Es wurde sogar vermutet, dass sich die Gesundheit von Hirschen und Elchen verbessert hat, da sie sich schneller bewegen und wachsam gegenüber Wölfen in der Region bleiben müssen.

 

Wölfe in Yellowstone heute

Die Expansion der Wolfspopulation war erstaunlich. Im Jahr 2011 schätzte der US-amerikanische Fisch- und Wildtierdienst, dass sich im Yellowstone-Nationalpark etwa 1.650 Wölfe befanden. Außerdem wurden die Wölfe in Idaho und Montana von der Liste der gefährdeten Arten gestrichen.

Heute reichen die Rudel in Yellowstone von zwei bis elf Wölfen. Die Größe der Packungen variiert mit der Größe der Beute. Wölfe werden derzeit in Gebieten rund um den Yellowstone-Nationalpark gejagt.

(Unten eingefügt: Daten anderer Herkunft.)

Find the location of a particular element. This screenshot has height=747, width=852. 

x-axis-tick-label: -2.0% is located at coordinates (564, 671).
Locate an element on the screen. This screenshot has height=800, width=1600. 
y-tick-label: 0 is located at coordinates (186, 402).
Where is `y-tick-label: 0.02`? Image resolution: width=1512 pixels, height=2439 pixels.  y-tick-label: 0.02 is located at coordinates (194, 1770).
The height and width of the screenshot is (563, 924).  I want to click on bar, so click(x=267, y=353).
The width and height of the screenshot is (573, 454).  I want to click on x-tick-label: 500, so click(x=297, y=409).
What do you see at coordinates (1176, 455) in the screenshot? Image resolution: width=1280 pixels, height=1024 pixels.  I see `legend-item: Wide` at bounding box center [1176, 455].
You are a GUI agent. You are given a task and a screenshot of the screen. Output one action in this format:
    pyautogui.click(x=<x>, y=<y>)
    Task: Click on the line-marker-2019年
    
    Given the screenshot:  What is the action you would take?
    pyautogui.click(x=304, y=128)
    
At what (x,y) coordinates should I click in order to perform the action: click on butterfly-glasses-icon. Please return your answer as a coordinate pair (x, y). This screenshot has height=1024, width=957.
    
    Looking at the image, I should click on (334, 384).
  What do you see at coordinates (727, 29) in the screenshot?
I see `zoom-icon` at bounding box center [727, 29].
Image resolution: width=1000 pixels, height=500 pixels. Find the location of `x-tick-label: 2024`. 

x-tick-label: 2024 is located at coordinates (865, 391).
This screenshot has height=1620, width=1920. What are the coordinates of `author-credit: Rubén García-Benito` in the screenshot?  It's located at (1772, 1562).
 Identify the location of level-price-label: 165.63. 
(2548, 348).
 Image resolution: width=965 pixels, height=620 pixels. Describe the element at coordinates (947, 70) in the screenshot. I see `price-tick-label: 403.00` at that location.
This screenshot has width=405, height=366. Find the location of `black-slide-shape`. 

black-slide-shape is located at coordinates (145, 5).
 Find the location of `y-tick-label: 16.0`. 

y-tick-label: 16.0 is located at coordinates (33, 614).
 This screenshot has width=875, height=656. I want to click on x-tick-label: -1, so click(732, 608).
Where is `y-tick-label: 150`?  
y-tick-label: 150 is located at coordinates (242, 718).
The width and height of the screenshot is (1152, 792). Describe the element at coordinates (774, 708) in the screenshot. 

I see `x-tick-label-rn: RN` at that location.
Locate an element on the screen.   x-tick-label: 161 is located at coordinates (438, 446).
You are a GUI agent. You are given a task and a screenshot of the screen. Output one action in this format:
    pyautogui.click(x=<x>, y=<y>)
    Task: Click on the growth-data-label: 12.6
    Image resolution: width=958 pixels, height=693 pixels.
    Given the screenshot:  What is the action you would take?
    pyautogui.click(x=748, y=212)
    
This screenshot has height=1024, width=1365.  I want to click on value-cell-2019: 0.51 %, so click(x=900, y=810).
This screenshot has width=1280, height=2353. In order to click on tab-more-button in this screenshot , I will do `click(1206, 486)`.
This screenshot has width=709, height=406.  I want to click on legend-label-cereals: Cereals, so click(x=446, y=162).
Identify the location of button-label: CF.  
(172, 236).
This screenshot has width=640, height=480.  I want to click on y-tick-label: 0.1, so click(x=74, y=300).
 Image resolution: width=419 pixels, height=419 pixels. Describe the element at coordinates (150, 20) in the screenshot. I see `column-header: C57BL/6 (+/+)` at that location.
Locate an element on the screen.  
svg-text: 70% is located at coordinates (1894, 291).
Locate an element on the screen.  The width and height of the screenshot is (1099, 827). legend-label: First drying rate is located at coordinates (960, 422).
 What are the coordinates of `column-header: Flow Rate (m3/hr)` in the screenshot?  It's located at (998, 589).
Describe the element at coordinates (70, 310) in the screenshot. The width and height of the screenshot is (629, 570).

Der National Park Service überwacht weiterhin die Wolfspopulation im Park und in den umliegenden Gebieten.

 

Hoffnung für den Biber?

Biber gehören zu den beständigsten Wildtieren der Welt. Ihr Ruf als störend beruht auf der Herausforderung, sie zu entmutigen, sobald sie an einen Bach oder Fluss gebunden sind. Während sie Weiden bevorzugen, können sie von anderen Baumarten wie Espen überleben.

Der National Park Service überwacht weiterhin die Biberpopulation. Es ist möglich, dass im Laufe der Zeit die Kombination aus reduzierten Elchpopulationen, verbesserten Espen und Weiden und einer Regenwetterperiode zusammen ideale Bedingungen für ihre Rückkehr schafft.